* _TASKS FOR THIS EXERCISE_
A) List every web address that appears in the weave discussion.
B) Update the stretch of the weave discussion from "Will try adding" through "on X (https://x.com/rs545837/status/2021020365376671820).", replacing "went viral" with "took off".

* _SELECTED TEXT_

The pragmatic reason weave works at the git layer: adoption. Getting people to switch merge drivers is hard enough, getting them to switch VCS is nearly impossible. So weave parses the three file versions on the fly during merge, extracts entities, resolves per-entity, and writes back a normal file that git stores as a blob. You get entity-level merging without anyone changing their workflow.
But you're pointing at the ceiling of that approach. A VCS that stores ASTs natively could answer "did any concurrent branches touch this function?" as a query, not as a computation. That's a fundamentally different capability. Beagle looks interesting, will dig into the BASON format.
We built something adjacent with sem (https://github.com/ataraxy-labs/sem) which extracts the entity dependency graph from git history. It can answer "what new uses did this function accrete" and "what's the blast radius of this change" but it's still a layer on top of git, not native storage.
Interesting that Weave tries to solve Mergiref's shortcomings (also Tree-sitter based):
> git merges lines. mergiraf merges tree nodes. weave merges entities. [1]
I've been using mergiraf for ~6 months and tried to use it to resolve a conflict from multiple Claude instances editing a large bash script. Sadly neither support bash out of the box, which makes me suspect that classic merge is better in this/some cases...
Will try adding the bash grammar to mergiraf or weave next time
[1] https://ataraxy-labs.github.io/weave/
Hey, author here. This comparison came up a lot when weave went viral on X (https://x.com/rs545837/status/2021020365376671820).
The key difference: mergiraf matches individual AST nodes (GumTree + PCS triples). Weave matches entities (functions, classes, methods) as whole units. Simpler, faster, and conflicts are readable ("conflict in validate_token" instead of a tree of node triples).
The other big gap: weave ships as an MCP server with 14 tools for agent coordination. Agents can claim entities before editing and detect conflicts before they merge. That's the piece mergiraf doesn't have.
On bash: weave falls back to line-level for unsupported languages, so it'll work as well as git does there.

* _SUPPLIED MATERIAL_
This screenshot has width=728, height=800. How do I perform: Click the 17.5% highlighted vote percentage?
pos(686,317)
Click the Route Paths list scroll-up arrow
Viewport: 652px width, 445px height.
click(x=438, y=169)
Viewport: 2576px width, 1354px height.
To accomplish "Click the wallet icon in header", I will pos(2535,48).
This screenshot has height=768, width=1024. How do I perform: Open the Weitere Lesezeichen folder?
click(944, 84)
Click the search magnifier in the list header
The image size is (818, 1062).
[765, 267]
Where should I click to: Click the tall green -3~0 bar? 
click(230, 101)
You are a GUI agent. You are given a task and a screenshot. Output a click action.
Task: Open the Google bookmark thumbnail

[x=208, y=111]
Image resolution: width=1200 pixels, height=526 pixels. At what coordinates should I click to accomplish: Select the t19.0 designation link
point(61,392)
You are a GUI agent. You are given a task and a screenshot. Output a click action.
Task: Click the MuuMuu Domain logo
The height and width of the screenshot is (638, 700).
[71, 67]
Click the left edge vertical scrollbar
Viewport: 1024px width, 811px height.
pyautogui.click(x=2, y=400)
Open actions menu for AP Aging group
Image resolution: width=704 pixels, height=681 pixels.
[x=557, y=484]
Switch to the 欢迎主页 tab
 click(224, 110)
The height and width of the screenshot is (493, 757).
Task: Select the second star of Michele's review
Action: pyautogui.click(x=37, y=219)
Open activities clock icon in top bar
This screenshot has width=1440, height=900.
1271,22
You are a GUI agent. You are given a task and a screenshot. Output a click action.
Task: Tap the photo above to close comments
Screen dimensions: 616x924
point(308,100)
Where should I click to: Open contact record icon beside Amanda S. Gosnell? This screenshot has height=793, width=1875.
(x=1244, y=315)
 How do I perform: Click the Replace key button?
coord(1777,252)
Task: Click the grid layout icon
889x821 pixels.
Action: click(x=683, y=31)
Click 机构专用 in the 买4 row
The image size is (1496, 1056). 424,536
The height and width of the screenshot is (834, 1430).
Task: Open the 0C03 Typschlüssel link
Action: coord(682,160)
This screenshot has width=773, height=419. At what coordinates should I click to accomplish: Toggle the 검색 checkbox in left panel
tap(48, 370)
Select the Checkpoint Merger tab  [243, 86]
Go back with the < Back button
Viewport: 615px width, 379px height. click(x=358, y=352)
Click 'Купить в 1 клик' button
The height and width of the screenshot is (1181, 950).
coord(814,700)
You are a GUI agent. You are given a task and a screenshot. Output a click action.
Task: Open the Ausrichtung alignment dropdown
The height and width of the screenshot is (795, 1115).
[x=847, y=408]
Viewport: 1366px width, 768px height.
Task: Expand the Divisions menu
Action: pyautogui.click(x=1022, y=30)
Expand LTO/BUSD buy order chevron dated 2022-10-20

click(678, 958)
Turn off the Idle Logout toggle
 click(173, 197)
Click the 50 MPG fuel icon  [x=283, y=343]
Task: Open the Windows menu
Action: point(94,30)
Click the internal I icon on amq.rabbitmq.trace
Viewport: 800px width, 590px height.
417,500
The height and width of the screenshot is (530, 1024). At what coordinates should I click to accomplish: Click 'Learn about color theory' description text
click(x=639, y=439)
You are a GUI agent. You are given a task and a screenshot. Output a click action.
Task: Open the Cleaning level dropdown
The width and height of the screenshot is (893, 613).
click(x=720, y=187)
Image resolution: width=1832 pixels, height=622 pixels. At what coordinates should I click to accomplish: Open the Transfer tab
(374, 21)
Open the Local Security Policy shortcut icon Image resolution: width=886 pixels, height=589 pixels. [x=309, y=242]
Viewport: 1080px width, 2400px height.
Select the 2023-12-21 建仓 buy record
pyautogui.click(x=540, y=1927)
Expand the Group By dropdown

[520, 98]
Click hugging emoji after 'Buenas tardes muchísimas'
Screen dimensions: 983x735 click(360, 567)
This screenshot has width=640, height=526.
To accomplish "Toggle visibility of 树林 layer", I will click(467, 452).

* _LIST OF ANSWERS_
A)
https://github.com/ataraxy-labs/sem
https://ataraxy-labs.github.io/weave/
https://x.com/rs545837/status/2021020365376671820

B)
Will try adding the bash grammar to mergiraf or weave next time
[1] https://ataraxy-labs.github.io/weave/
Hey, author here. This comparison came up a lot when weave took off on X (https://x.com/rs545837/status/2021020365376671820).